E.                DUA İLE ALLAH’A SIĞINMANIN YAPILIŞI

 

1.     ALLAH’A SIĞINMANIN SÖZLE İFADESİ

İstiâze, âlemlerin Rabbi olan Allah’a sığınmak;  besmele ise Allah’ın adı ile başlamaktır. 

 Söz / lafız olarak, “Euzü billahi mineş şeytanir racîm Kovulmuş, taşlanmış Şeytandan Allah'a Sığınırız diyerek Allah’a sığınılır…  Ve her duaya, her işe:

  “Bismillahirrahmanirrahîm” Rahman ve Rahim olan Allah'ın Adıyla diyerek başlanır.

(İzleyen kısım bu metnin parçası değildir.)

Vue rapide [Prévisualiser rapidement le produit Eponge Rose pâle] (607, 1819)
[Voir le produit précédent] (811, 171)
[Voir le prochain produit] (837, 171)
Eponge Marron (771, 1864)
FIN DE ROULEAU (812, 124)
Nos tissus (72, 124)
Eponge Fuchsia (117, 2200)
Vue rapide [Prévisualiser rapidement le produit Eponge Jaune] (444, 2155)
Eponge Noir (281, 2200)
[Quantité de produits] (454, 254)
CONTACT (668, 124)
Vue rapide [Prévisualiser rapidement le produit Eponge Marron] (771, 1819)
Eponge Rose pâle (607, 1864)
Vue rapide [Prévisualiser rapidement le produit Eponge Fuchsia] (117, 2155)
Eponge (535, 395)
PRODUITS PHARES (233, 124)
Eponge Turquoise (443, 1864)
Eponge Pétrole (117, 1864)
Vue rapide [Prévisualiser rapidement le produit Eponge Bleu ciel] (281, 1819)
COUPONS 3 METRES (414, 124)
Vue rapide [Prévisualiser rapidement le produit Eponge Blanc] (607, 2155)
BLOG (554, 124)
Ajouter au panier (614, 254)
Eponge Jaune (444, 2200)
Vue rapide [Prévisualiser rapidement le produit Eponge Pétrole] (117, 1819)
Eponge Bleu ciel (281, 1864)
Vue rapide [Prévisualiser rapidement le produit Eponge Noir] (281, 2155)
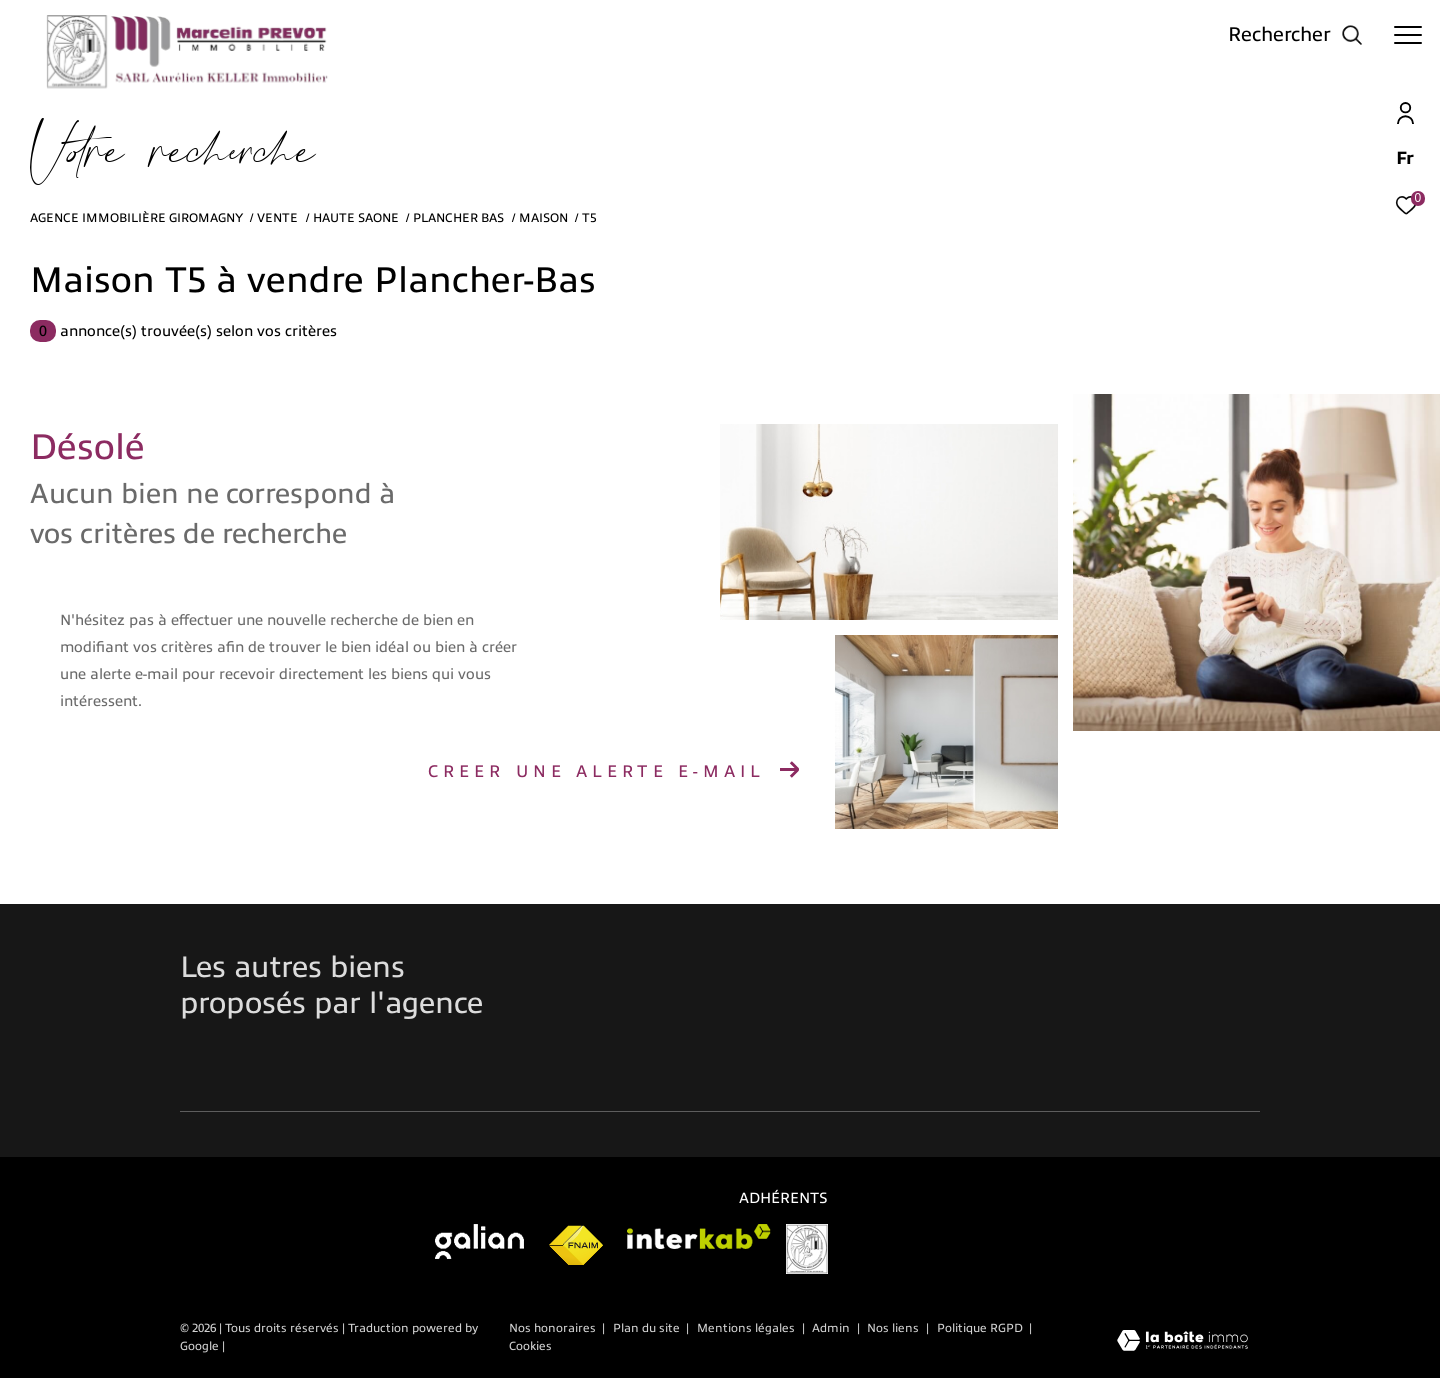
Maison (543, 218)
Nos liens (894, 1328)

Besmele (BİSMİLLAHİRRAHMANİRRAHİM) nin Türkçe anlamı:

 

 "RAHMAN ( Kendisine inanan ve inanmayan herkese dünya hayatında rahmet ve merhametinin tüm nimetlerini ayrım yapmadan sunan ) VE RAHİM (Sevgi, şefkat ve merhameti sınırsız olan, Dünya hayatını buyruklarına uygun biçimde yaşayanlara, ölüm sonrasında özel nimetler veren ) ALLAH'IN ADIYLA " manasındadır.

 

2.                KUR’AN’IN ÖĞRETTİĞİ DUALAR / KUR’AN AYETLERİ İLE ALLAH’A SIĞINMANIN YOLU VE REHBERİ

Kur'an, Okumaya Başlamadan Önce Allah’a Sığınılır:

 “Kur'an'ı okuduğun zaman, o kovulup taşlanmış şeytandan Allah'a sığın!” (16. sure (NAHL) 98. ayet)

 Euzü billahi mineş şeytanir racîm. Kovulmuş Şeytandan Allah'a Sığınırız.

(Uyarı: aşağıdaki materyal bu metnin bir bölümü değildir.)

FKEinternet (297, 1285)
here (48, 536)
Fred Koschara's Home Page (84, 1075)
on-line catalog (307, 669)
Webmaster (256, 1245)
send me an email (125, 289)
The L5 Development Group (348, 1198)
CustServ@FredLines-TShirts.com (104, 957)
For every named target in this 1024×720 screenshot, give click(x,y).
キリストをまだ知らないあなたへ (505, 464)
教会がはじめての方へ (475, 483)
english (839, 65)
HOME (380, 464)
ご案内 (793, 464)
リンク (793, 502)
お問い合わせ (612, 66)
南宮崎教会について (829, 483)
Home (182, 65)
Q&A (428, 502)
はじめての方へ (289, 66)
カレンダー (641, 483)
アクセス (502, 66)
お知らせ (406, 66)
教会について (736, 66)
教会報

 Bismillahirrahmanirrahîm. Rahman ve Rahim olan Allah'ın Adıyla

Şeytandan  (ki cinlerden ve insanlardan da olur o -114/6) bir dürtü, vesvese,  her türlü  şer, geldiğinde, kuşku ve kuruntuya  sıkıntıya soktuğunda da, her zaman  Allah’a sığınılır:

 “Eğer şeytandan gelen kötü bir dürtü seni dürtecek olursa hemen Allah'a sığın! Çünkü en iyi işiten O'dur, en iyi bilen O...” (41. Sure (FISSULET) 36.ayet)

 Ve de ki: 'Rabbim, şeytanların dürtüklemelerinden sana sığınırım!' 'Onların, başıma üşüşmelerinden de sana sığınırım Rabbim!' (23. Sure  (MÜMİNÜN)97-98. Ayetler)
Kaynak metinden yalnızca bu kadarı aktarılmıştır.